• **Aim**
Reproduce everything from the line containing "Open the Copy Partition Tutorial link" down to the last of the lines, swapping "checkbox" for "check box" and leaving everything else as it stands.
─── Provided records ───
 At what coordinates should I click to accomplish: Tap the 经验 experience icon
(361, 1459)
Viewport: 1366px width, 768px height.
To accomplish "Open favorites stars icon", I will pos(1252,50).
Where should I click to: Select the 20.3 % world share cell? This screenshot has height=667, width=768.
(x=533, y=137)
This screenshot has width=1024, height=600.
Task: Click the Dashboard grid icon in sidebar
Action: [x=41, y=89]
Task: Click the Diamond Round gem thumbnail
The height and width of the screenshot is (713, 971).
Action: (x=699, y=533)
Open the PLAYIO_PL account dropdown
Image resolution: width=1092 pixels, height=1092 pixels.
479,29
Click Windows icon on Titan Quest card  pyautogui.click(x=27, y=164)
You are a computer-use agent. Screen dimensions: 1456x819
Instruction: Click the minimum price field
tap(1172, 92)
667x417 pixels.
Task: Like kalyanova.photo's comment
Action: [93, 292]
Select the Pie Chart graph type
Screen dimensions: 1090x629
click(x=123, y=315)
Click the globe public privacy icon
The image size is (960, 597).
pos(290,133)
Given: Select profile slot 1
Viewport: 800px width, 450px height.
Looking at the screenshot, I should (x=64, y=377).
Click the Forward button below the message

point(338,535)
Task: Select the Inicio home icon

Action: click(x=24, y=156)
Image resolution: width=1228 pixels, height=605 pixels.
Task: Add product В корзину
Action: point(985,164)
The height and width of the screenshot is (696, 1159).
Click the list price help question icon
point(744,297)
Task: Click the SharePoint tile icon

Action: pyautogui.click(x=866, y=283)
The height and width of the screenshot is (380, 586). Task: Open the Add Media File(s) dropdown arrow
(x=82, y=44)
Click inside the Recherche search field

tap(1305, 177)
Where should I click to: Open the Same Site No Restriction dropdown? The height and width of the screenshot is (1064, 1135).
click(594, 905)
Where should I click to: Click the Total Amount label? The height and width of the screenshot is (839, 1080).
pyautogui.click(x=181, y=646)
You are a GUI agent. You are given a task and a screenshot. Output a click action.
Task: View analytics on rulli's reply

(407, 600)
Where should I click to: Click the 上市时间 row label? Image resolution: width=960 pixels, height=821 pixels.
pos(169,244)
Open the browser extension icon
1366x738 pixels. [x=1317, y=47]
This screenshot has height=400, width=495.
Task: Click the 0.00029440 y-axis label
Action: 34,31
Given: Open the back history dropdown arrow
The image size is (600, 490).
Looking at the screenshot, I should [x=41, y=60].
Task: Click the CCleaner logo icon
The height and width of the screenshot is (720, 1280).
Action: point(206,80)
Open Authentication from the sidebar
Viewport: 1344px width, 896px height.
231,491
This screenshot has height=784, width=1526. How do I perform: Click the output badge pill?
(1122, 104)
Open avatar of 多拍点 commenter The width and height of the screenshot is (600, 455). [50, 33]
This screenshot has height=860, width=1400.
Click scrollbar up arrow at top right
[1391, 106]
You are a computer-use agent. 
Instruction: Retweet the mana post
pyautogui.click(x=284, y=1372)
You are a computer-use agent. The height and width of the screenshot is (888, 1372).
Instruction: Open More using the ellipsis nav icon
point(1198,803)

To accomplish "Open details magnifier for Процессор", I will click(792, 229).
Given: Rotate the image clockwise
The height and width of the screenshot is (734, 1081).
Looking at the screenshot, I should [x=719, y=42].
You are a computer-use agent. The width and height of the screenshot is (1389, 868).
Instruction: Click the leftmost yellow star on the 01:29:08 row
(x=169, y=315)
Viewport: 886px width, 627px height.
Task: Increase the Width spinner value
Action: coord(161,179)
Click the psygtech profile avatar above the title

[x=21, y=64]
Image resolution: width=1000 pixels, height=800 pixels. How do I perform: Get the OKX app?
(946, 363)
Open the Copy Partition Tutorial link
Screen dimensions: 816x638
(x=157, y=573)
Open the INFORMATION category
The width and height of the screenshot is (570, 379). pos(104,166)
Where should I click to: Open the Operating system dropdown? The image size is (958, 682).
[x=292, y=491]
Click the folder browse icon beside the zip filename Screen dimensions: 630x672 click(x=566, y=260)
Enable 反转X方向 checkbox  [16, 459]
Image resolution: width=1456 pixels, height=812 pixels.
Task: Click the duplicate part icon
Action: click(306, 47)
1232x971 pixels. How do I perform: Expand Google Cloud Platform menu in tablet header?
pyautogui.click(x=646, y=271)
───
• **Exercise answer**
Open the Copy Partition Tutorial link
Screen dimensions: 816x638
(x=157, y=573)
Open the INFORMATION category
The width and height of the screenshot is (570, 379). pos(104,166)
Where should I click to: Open the Operating system dropdown? The image size is (958, 682).
[x=292, y=491]
Click the folder browse icon beside the zip filename Screen dimensions: 630x672 click(x=566, y=260)
Enable 反转X方向 check box  [16, 459]
Image resolution: width=1456 pixels, height=812 pixels.
Task: Click the duplicate part icon
Action: click(306, 47)
1232x971 pixels. How do I perform: Expand Google Cloud Platform menu in tablet header?
pyautogui.click(x=646, y=271)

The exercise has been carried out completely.